EXERCISE REQUIREMENTS
(a) In the Full Time Hobby label history, which act released the EP Alive With Pleasure, the first release as Full Time Hobby?
(b) Carry on the history of the Full Time Hobby label past its last sentence.

The first release as Full Time Hobby was the EP Alive With Pleasure by Portland, Oregon based duo Viva Voce who went on to release another two albums and a compilation for the label. In 2005 the label made a pivotal signing with the band Tunng who they had known through their involvement with Full Time Hobby's Tim & Jeff Buckley inspired compilation Dream Brother. Tunng have so far released three albums for the label as well as spawning side projects The Accidental, formed by Tunng co-founder Sam Genders alongside Stephen Cracknall, Liam Bailey and Hannah Caughlin and the soon to be released side project of co-founder Mike Lindsay titled Cheek Mountain Thief. Sam Genders left Tunng in 2008 and has since gone on to form a new act, Diagrams, signed to Full Time Hobby in 2011.

In 2006, FTH started working with The Hold Steady through a connection with Vagrant Records. They went on to release the band's third album Boys and Girls in America, followed shortly by the re-release of the band's first two albums, Almost Killed Me and Separation Sunday, via a license an agreement with US label Frenchkiss Records.

2007 saw Full Time Hobby sign White Denim, a then unknown Texan trio, having been sent demos by the band's manager. They went on to work with the band on the debut album Workout Holiday released in 2008 prior to any US release and follow up album Fits a year later.

The Leisure Society signed with the label in 2009, and the label promptly re-issued their debut album The Sleeper, feted with two Ivor Novello Awards nominations. This was followed in 2011 by the release of their second album Into The Murky Water.

Album releases in 2012 included a new record from Diagrams, with their debut album Black Light. Danish band Pinkunoizu released their debut Free Time in March 2012 and Canadian indie-garage heads Hooded Fang with their album Tosta Mista.

2013 saw the label release an album of covers of the late singer/songwriter Tim Hardin. Entitled Reason to Believe, The Songs of Tim Hardin, it features covers from Full Time Hobby artists such as Diagrams and Pinkunoizu, and other covers from Mark Lanegan, Okkervil River and The Phoenix Foundation.

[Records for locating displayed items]

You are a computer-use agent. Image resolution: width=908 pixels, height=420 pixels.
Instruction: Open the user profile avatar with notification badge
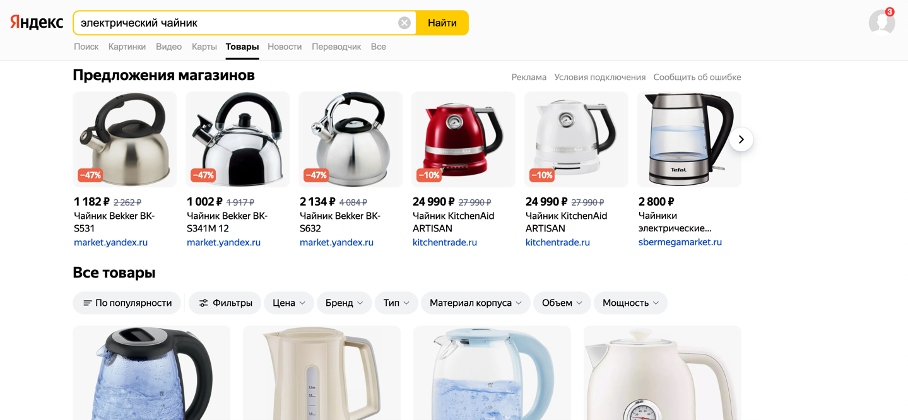882,21
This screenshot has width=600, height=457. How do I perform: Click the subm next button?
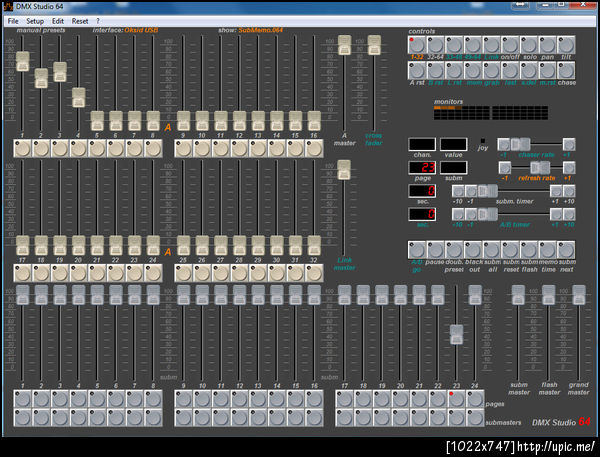pos(567,250)
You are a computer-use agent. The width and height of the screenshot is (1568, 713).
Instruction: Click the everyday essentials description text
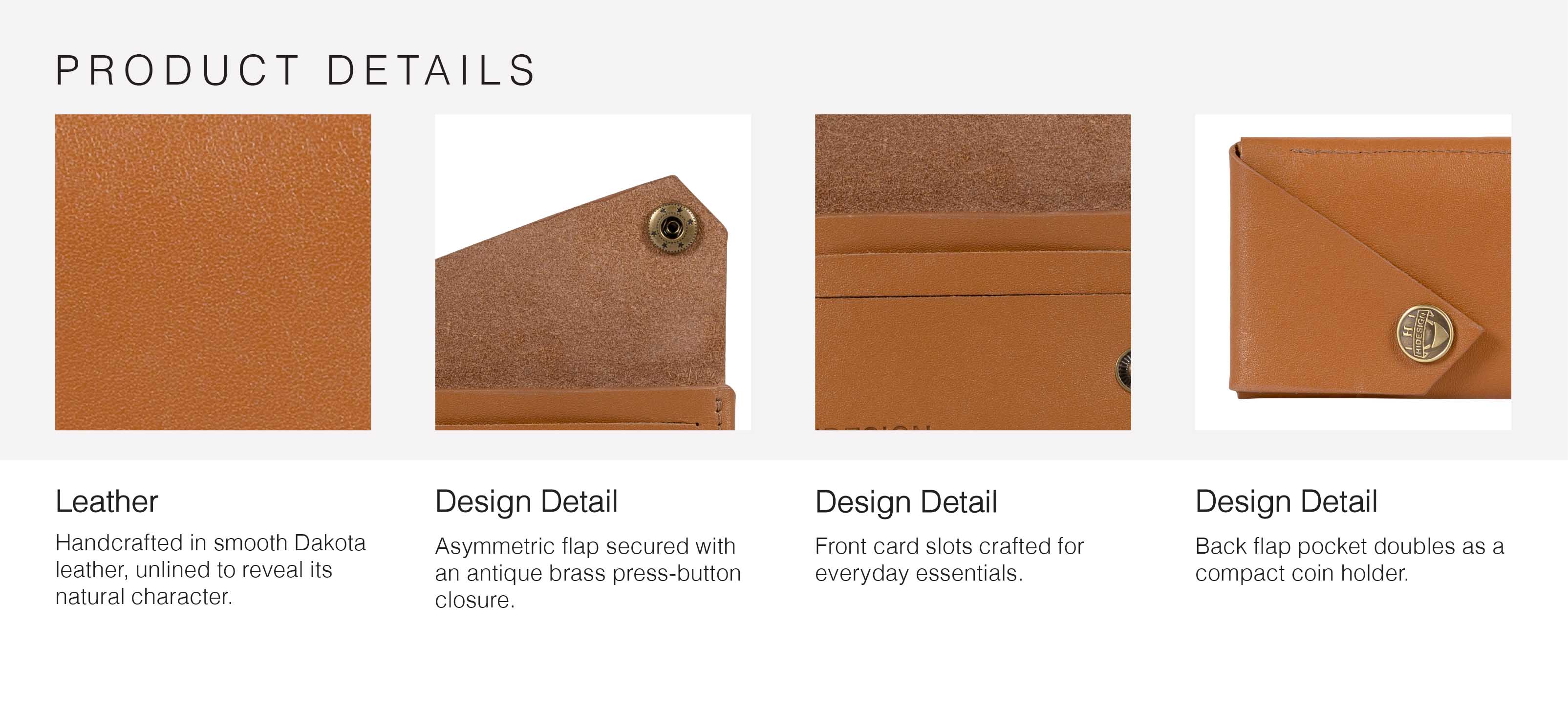(949, 560)
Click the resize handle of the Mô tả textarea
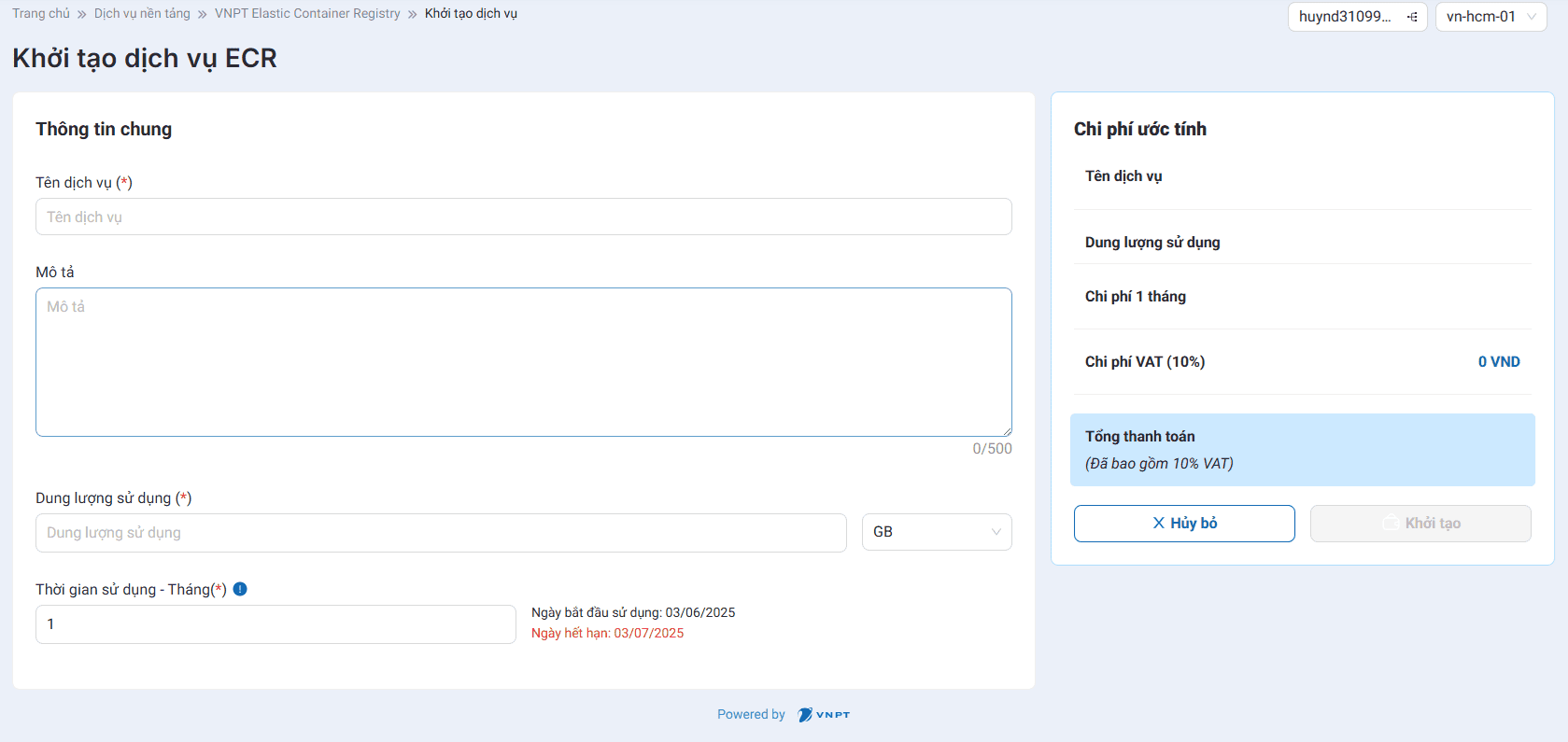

RESULTS
(a) Viva Voce, a duo based in Portland, Oregon.

(b)
Further releases for 2013 saw a new album from The Leisure Society entitled 'Alone Aboard the Ark' on 1 April. Hooded Fang and Tunng also released albums in the same year.

In 2014 the label released "Hot Dreams" by Canadian act Timber Timbre. The Guardian awarded the album five stars, praising the "surprises and delights on this smoky, Lynchian retreat".

2015 saw the label release "Under Branch & Thorn & Tree" by Samantha Crain. The Observer gave the album four stars, praising "the richness of Crain's voice and the elegant simplicity of the musical arrangements". Other highlights included Dutch psych artist Jacco Gardner's "Hypnophobia", and Farao's "Till It's All Forgotten".

In 2016 the label released the final album from School of Seven Bells, "SVIIB", which Pitchfork gave a score of 8.1. Other releases included Aidan Knight's "Each Other" and The Magnetic North's "Prospect of Skelmersdale".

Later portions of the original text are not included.